- [Your goal]:
Each record should be copied exactly into the answer, and no picture should go with it.

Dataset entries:
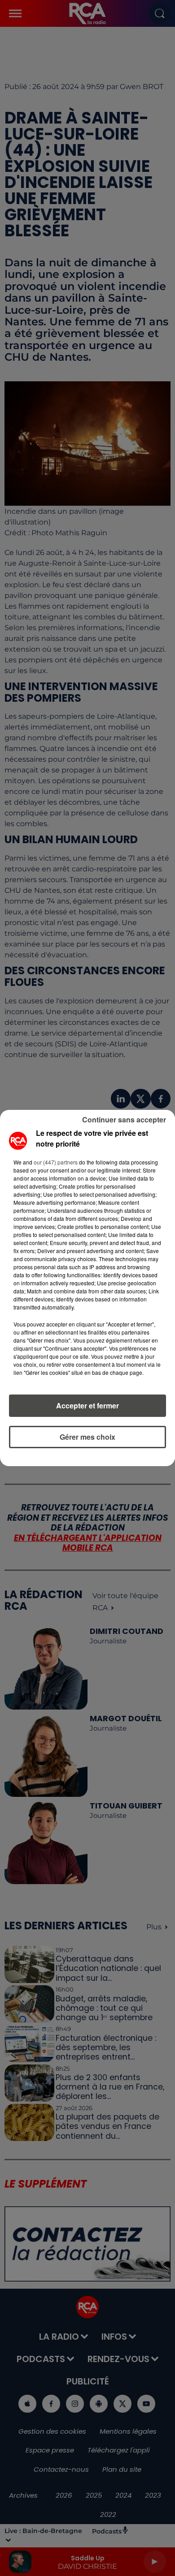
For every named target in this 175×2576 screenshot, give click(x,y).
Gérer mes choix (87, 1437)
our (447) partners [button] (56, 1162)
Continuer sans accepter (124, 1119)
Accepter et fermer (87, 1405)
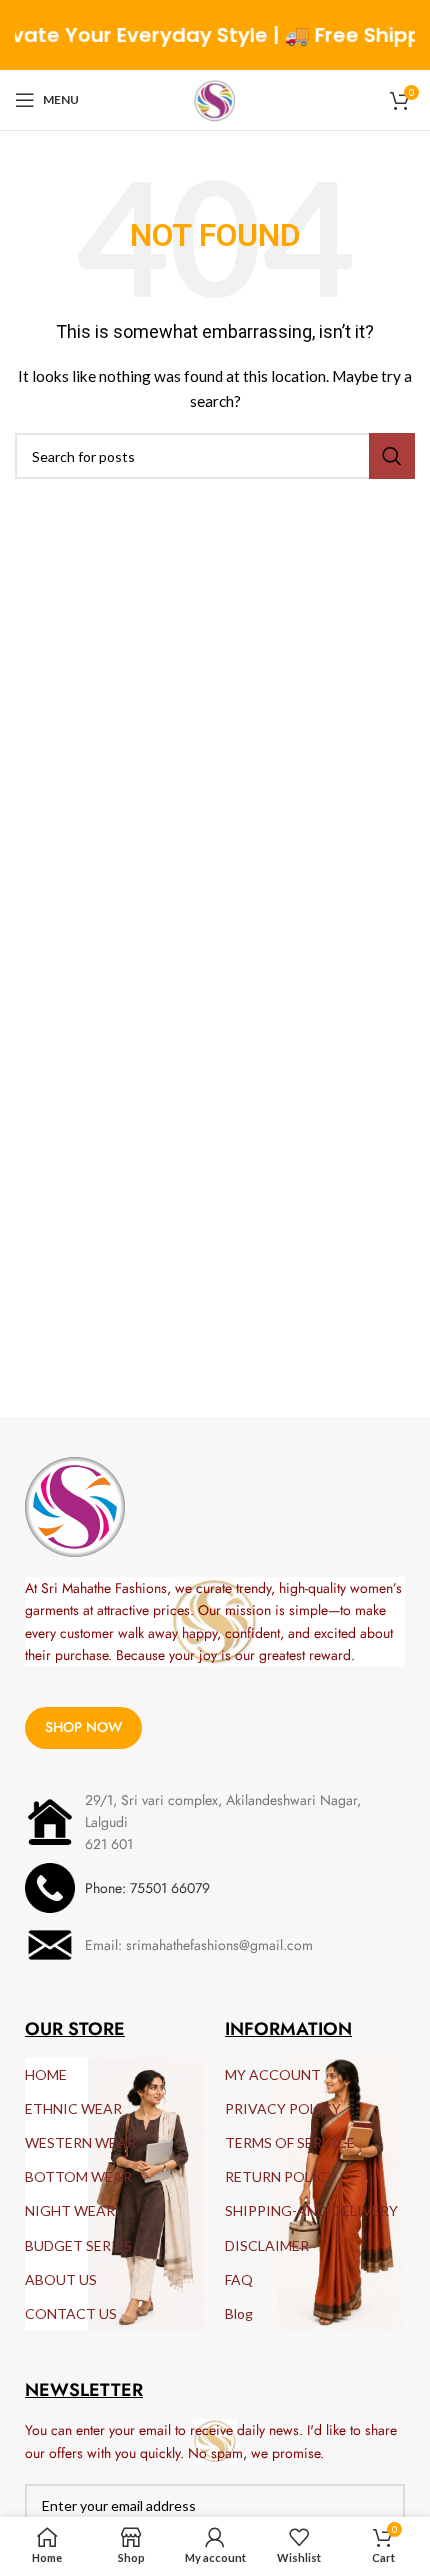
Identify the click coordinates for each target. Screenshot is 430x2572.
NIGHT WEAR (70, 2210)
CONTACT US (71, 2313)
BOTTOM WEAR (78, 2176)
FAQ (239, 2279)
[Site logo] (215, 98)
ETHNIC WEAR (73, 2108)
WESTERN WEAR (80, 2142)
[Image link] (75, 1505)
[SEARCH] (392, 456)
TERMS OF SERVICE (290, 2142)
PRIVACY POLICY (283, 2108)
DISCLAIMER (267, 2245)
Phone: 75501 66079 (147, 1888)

- [Answer to this exercise]:
For every named target in this 175×2576 screenshot, give click(x,y).
Gérer mes choix (87, 1437)
our (447) partners [button] (56, 1162)
Continuer sans accepter (124, 1119)
Accepter et fermer (87, 1405)
Identify the click coordinates for each target. Screenshot is 430x2572.
NIGHT WEAR (70, 2210)
CONTACT US (71, 2313)
BOTTOM WEAR (78, 2176)
FAQ (239, 2279)
[Site logo] (215, 98)
ETHNIC WEAR (73, 2108)
WESTERN WEAR (80, 2142)
[Image link] (75, 1505)
[SEARCH] (392, 456)
TERMS OF SERVICE (290, 2142)
PRIVACY POLICY (283, 2108)
DISCLAIMER (267, 2245)
Phone: 75501 66079 (147, 1888)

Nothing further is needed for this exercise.